All entries are to be printed again exactly, with their images omitted.
___ RECORD EXTRACTS
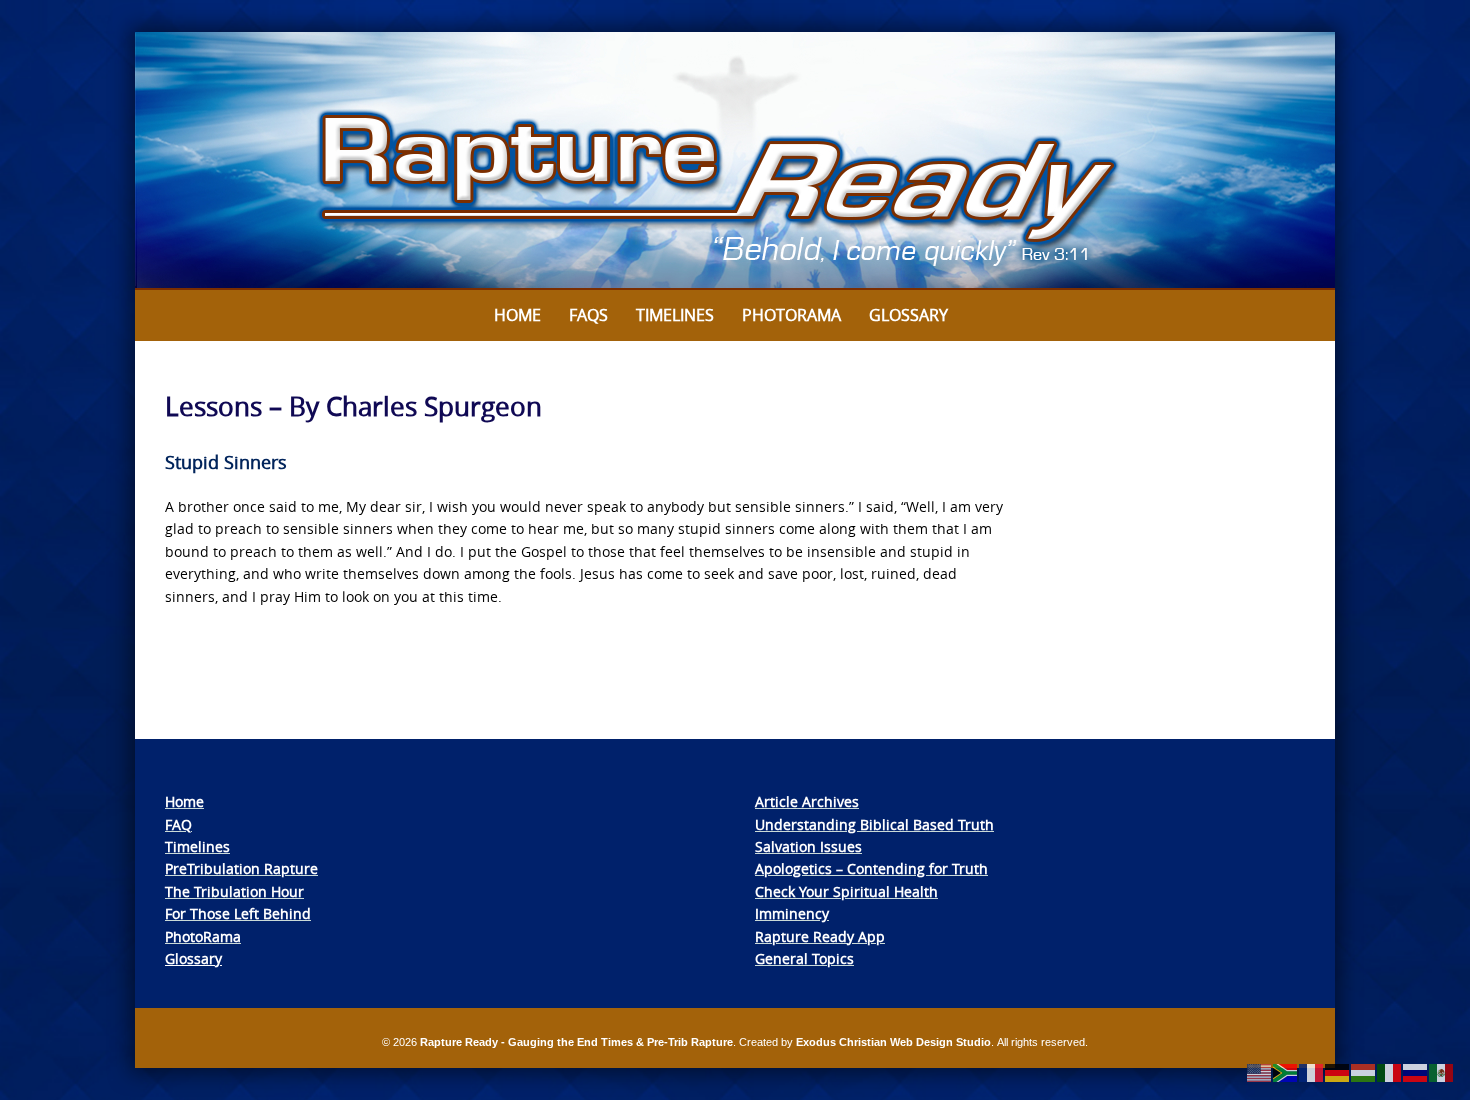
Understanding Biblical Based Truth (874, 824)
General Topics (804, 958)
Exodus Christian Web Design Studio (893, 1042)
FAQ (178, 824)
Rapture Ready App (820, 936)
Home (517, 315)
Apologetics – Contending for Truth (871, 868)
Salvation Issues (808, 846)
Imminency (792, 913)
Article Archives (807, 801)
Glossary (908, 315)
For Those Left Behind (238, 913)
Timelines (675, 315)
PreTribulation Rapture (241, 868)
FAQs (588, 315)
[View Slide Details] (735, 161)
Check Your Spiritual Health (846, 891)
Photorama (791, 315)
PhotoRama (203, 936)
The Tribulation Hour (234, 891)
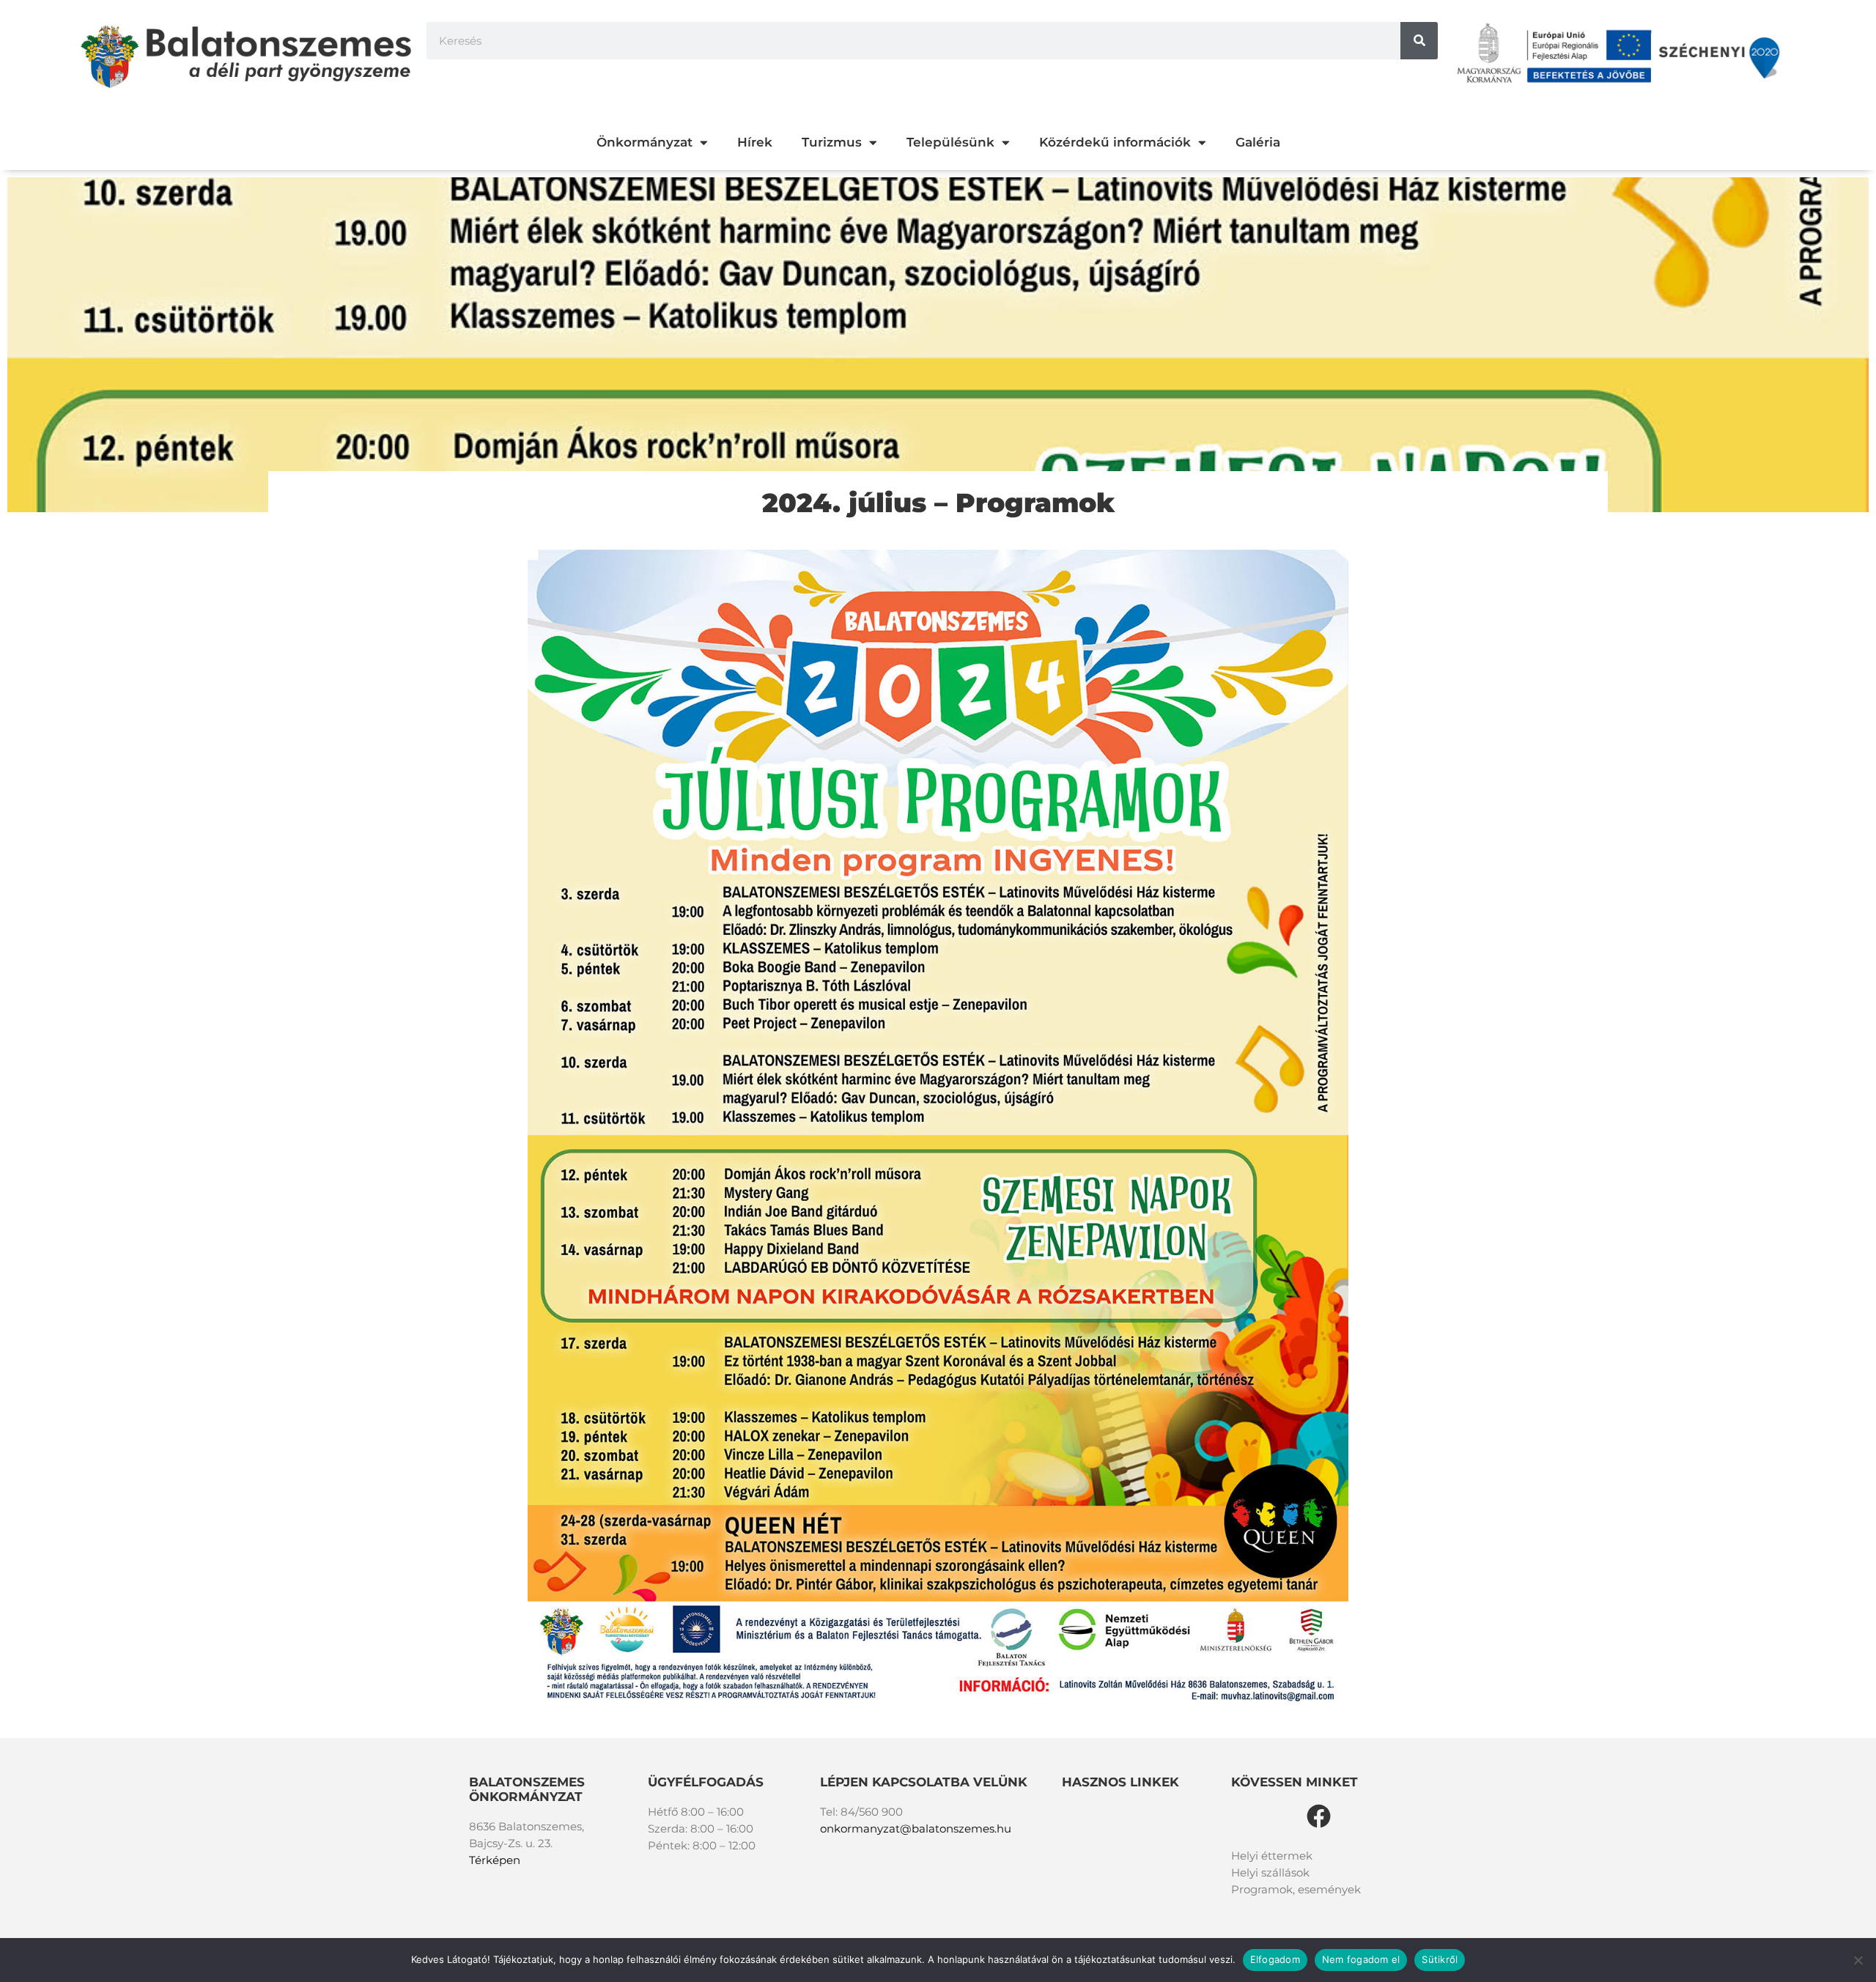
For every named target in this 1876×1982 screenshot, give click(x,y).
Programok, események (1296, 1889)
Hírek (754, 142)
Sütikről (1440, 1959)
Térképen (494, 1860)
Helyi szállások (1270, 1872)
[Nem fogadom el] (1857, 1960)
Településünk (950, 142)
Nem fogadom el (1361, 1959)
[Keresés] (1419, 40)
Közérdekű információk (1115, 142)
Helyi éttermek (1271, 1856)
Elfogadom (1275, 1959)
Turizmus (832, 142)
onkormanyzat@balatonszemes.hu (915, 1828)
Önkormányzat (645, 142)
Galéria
______
→ EXERCISE ANSWER:
Understanding Biblical Based Truth (874, 824)
General Topics (804, 958)
Exodus Christian Web Design Studio (893, 1042)
FAQ (178, 824)
Rapture Ready App (820, 936)
Home (517, 315)
Apologetics – Contending for Truth (871, 868)
Salvation Issues (808, 846)
Imminency (792, 913)
Article Archives (807, 801)
Glossary (908, 315)
For Those Left Behind (238, 913)
Timelines (675, 315)
PreTribulation Rapture (241, 868)
FAQs (588, 315)
[View Slide Details] (735, 161)
Check Your Spiritual Health (846, 891)
Photorama (791, 315)
PhotoRama (203, 936)
The Tribulation Hour (234, 891)
For every named target in this 1876×1982 screenshot, give click(x,y).
Programok, események (1296, 1889)
Hírek (754, 142)
Sütikről (1440, 1959)
Térképen (494, 1860)
Helyi szállások (1270, 1872)
[Nem fogadom el] (1857, 1960)
Településünk (950, 142)
Nem fogadom el (1361, 1959)
[Keresés] (1419, 40)
Közérdekű információk (1115, 142)
Helyi éttermek (1271, 1856)
Elfogadom (1275, 1959)
Turizmus (832, 142)
onkormanyzat@balatonszemes.hu (915, 1828)
Önkormányzat (645, 142)
Galéria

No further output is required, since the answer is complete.